第63話 父と息子の決着-side灯屋-8
──それから。一ヵ月後には幽特内では俺と幽雅さんの婚約が発表された。
「さすがドンだなぁ。法律が変わる前提で動くんだもんな」
「良い事じゃないの~そういう権力の使い方は歓迎だわ」
こんな感じで社内は相変わらず平和である。
誰も驚く事なく『知ってた』みたいな空気で受け入れられてしまった。
その二ヵ月後。
何か大きく変わったと言えば、社員が一人増えた事だろうか。
「登坂さん、例のオカルト儀式が行われている場所わかりましたか?」
「はーい。血液反応アリの倉庫の内部資料です。目星を付けた二カ所には何人か見張りも置いてるんで、誰か来れば捕まえる事もできますよぉ。悪鬼に捧げる生贄を集めてる業者っぽいのも見つけましたからその名簿も付けておきますんで。気になるなら調査にまわしてください」
「うお、すご……いつものごとく仕事が早いですね。助かります」
「んふふ」
裏の情報網に強く、特殊悪鬼を視る事ができる登坂を幽特が逃がすはずが無かった。
登坂が飲んだ謎の薬品は自ら調合したもので、取り憑かれた悪鬼を安全に引き剥がす効果があるらしい。
正義のために登坂は自死する気はさらさら無く、最初から体を完全に明け渡すつもりがなかったのだ。
俺が無理に正義を引き剥がさなくても、登坂が意識を取り戻せば追い出されていたのだろう。
どれだけ深い愛があっても、ずっと報われなければどこかで終わりが来る。
俺を正義の代わりに側に置く選択肢があった時点で気付けた事だった。
正義は結局、一番の相棒にすら見限られていた。
悪鬼に取り憑かれた人を救えるものを作り出せてしまう才能が登坂にはあるのだ。味方になれば凄い利益を生む。
意識が戻った登坂をどうやって会長が勧誘したのかは知らないが、怪我が治ると同時に俺の部下として配属されてきた。
登坂はヤマに恨みがあるらしいので、俺の近くでヤマへの復讐を企てている可能性も否定はできない。
それでも今の所はとても優秀な仕事ぶりだ。
殴れとも愛せとも言ってこないし、当初、俺が目的としていた裏の調整役としても活躍してくれている。文句のつけようがない。
正義がいなくなった事で、登坂はまさに“憑き物が落ちたような”という表現がしっくりくる落ち着きっぷりを見せている。
さすがに武器の携帯は許されてないが、いつかは悪鬼退治の担当になるかもしれない。
「うわっ、そろそろあのバケモノが来るので僕は帰りまーす」
「はい、お疲れ様です」
どうやらヤマが近くまで来ているらしい。
よっぽど嫌いなのか、ヤマの気配を感知すると登坂はすぐに退社する。自由な勤務も条件のうちなので誰も登坂が会社を出ても気にしない。
悪鬼として存在が幽特に認知されたヤマは、今では会長の秘書をしている。
だからこうして頻繁に幽特のオフィスに顔を出すのだ。
「よっ、善助!」
「大和!」
今のヤマは『
それに伴って俺達の呼び方も変化した。
「大和が直接来たって事は、危ない仕事が入ったな?」
「まあな。

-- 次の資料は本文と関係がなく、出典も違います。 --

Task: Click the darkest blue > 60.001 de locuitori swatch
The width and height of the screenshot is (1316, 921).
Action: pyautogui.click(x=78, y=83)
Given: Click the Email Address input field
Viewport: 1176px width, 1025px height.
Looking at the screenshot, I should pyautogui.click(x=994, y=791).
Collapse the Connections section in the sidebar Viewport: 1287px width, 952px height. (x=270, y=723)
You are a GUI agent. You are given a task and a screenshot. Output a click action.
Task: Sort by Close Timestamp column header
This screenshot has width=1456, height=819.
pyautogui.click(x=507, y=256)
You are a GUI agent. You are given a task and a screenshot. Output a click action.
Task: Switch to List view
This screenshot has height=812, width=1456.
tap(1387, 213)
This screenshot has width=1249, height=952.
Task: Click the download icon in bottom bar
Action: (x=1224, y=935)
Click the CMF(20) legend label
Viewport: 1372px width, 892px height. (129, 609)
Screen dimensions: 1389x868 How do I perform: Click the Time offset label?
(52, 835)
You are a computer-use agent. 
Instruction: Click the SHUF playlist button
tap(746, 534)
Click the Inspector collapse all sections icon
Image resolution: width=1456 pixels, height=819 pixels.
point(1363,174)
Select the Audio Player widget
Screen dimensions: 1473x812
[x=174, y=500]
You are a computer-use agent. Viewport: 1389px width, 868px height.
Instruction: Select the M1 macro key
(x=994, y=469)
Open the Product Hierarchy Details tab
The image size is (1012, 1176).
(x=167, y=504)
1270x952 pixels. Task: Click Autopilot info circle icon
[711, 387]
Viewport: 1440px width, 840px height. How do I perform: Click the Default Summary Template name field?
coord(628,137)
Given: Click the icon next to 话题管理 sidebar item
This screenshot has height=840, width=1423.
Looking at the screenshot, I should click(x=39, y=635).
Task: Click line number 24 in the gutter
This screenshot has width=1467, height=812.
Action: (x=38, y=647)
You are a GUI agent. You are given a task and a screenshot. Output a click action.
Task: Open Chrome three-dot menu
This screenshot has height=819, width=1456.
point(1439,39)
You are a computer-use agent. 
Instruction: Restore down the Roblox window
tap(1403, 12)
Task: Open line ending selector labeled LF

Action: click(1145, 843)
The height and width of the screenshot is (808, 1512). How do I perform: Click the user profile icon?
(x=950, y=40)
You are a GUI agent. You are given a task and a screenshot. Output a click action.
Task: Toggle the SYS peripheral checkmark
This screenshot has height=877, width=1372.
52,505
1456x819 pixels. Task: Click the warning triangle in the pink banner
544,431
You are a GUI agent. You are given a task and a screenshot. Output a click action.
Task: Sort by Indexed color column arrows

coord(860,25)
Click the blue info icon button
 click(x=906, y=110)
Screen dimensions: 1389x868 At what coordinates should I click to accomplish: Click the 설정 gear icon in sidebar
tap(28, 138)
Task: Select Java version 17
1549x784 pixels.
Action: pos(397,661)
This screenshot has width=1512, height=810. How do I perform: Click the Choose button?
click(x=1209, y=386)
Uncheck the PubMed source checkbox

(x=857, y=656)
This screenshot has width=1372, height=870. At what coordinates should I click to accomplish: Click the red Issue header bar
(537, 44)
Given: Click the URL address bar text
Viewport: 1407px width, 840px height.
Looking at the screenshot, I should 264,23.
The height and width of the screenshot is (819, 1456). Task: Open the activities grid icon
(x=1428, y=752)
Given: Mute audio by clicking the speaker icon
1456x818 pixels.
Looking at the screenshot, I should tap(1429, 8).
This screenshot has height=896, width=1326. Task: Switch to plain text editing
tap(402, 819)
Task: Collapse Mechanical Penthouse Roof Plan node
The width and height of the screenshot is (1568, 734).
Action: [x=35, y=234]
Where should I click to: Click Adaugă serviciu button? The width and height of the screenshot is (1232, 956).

でも、わざわざ来るのは単純に俺が善助に会いたいだけ」
ニコリと笑うヤマは相変わらずイケメンオーラが凄い。
仕事中だというのに俺とヤマが顔を合わせた喜びを隠しきれずにいると、幽雅さんが咳払いをした。
俺達が声の方を向けば、デスクにいる幽雅さんが渋い顔でこちらを見ている。
やましい関係でないと理解していても、幽雅さんとしては俺達の仲の良さが複雑らしい。
ヤマが幽雅さんに近付いて書類を渡しながら言った。
「マー君怒らないで。ちゃんとお仕事の話だから」
「誰がマー君だ。普段そんな呼び方せんだろう。しかもそれではお爺様も同じ呼び方になるんじゃないか?」
「確かに。んー、じゃあドンツグとツグりんとツグツグ、どれがいい?」
「ビックリするほどどれも良くないのだが!?」
こんなやり取りも見慣れた光景となり、社員の間からは小さな笑いが聞こえてくる。
しかし、いくらヤマが人間生活が馴染んでいても悪鬼としての危うさは常につきまとっている。ヤマの性質上、俺を害す存在がいると勢いで殺してしまうかもしれない。